#### RECORD EXCERPTS:
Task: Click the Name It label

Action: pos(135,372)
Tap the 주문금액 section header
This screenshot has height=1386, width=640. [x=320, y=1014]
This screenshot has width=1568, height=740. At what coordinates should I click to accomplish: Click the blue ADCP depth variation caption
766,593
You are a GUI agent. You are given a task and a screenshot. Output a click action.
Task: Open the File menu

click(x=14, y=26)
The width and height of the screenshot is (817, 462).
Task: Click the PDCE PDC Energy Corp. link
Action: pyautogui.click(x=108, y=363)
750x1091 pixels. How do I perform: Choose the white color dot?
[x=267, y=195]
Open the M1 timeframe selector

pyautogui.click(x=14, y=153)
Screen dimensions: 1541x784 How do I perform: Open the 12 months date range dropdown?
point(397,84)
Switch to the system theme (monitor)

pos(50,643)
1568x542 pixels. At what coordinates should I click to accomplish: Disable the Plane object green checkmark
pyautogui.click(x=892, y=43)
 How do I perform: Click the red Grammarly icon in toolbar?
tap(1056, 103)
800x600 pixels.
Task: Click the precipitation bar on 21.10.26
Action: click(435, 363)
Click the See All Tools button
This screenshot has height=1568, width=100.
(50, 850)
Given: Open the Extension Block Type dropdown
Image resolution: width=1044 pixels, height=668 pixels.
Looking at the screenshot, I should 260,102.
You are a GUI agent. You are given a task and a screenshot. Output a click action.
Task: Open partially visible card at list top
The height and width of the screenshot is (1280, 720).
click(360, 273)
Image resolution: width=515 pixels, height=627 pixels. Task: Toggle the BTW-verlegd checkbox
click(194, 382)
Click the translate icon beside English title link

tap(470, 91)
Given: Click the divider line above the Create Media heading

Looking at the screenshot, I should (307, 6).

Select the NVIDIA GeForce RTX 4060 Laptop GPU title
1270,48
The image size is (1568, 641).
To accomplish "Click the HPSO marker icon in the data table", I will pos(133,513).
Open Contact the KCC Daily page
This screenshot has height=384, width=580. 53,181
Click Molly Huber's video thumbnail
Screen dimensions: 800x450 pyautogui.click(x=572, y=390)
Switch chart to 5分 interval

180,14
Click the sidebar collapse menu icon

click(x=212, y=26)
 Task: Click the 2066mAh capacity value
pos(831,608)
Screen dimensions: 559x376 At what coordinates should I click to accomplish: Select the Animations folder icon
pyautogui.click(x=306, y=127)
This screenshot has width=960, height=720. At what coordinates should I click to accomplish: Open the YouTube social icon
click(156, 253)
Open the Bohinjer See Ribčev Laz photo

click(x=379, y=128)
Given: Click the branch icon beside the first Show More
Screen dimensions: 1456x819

#### WHAT IS BEING ASKED:
The entire listing needs to be output again, exactly, please.

#### EXPECTED ANSWER:
Task: Click the Name It label

Action: pos(135,372)
Tap the 주문금액 section header
This screenshot has height=1386, width=640. [x=320, y=1014]
This screenshot has width=1568, height=740. At what coordinates should I click to accomplish: Click the blue ADCP depth variation caption
766,593
You are a GUI agent. You are given a task and a screenshot. Output a click action.
Task: Open the File menu

click(x=14, y=26)
The width and height of the screenshot is (817, 462).
Task: Click the PDCE PDC Energy Corp. link
Action: pyautogui.click(x=108, y=363)
750x1091 pixels. How do I perform: Choose the white color dot?
[x=267, y=195]
Open the M1 timeframe selector

pyautogui.click(x=14, y=153)
Screen dimensions: 1541x784 How do I perform: Open the 12 months date range dropdown?
point(397,84)
Switch to the system theme (monitor)

pos(50,643)
1568x542 pixels. At what coordinates should I click to accomplish: Disable the Plane object green checkmark
pyautogui.click(x=892, y=43)
 How do I perform: Click the red Grammarly icon in toolbar?
tap(1056, 103)
800x600 pixels.
Task: Click the precipitation bar on 21.10.26
Action: click(435, 363)
Click the See All Tools button
This screenshot has height=1568, width=100.
(50, 850)
Given: Open the Extension Block Type dropdown
Image resolution: width=1044 pixels, height=668 pixels.
Looking at the screenshot, I should 260,102.
You are a GUI agent. You are given a task and a screenshot. Output a click action.
Task: Open partially visible card at list top
The height and width of the screenshot is (1280, 720).
click(360, 273)
Image resolution: width=515 pixels, height=627 pixels. Task: Toggle the BTW-verlegd checkbox
click(194, 382)
Click the translate icon beside English title link

tap(470, 91)
Given: Click the divider line above the Create Media heading

Looking at the screenshot, I should (307, 6).

Select the NVIDIA GeForce RTX 4060 Laptop GPU title
1270,48
The image size is (1568, 641).
To accomplish "Click the HPSO marker icon in the data table", I will pos(133,513).
Open Contact the KCC Daily page
This screenshot has height=384, width=580. 53,181
Click Molly Huber's video thumbnail
Screen dimensions: 800x450 pyautogui.click(x=572, y=390)
Switch chart to 5分 interval

180,14
Click the sidebar collapse menu icon

click(x=212, y=26)
 Task: Click the 2066mAh capacity value
pos(831,608)
Screen dimensions: 559x376 At what coordinates should I click to accomplish: Select the Animations folder icon
pyautogui.click(x=306, y=127)
This screenshot has width=960, height=720. At what coordinates should I click to accomplish: Open the YouTube social icon
click(156, 253)
Open the Bohinjer See Ribčev Laz photo

click(x=379, y=128)
Given: Click the branch icon beside the first Show More
Screen dimensions: 1456x819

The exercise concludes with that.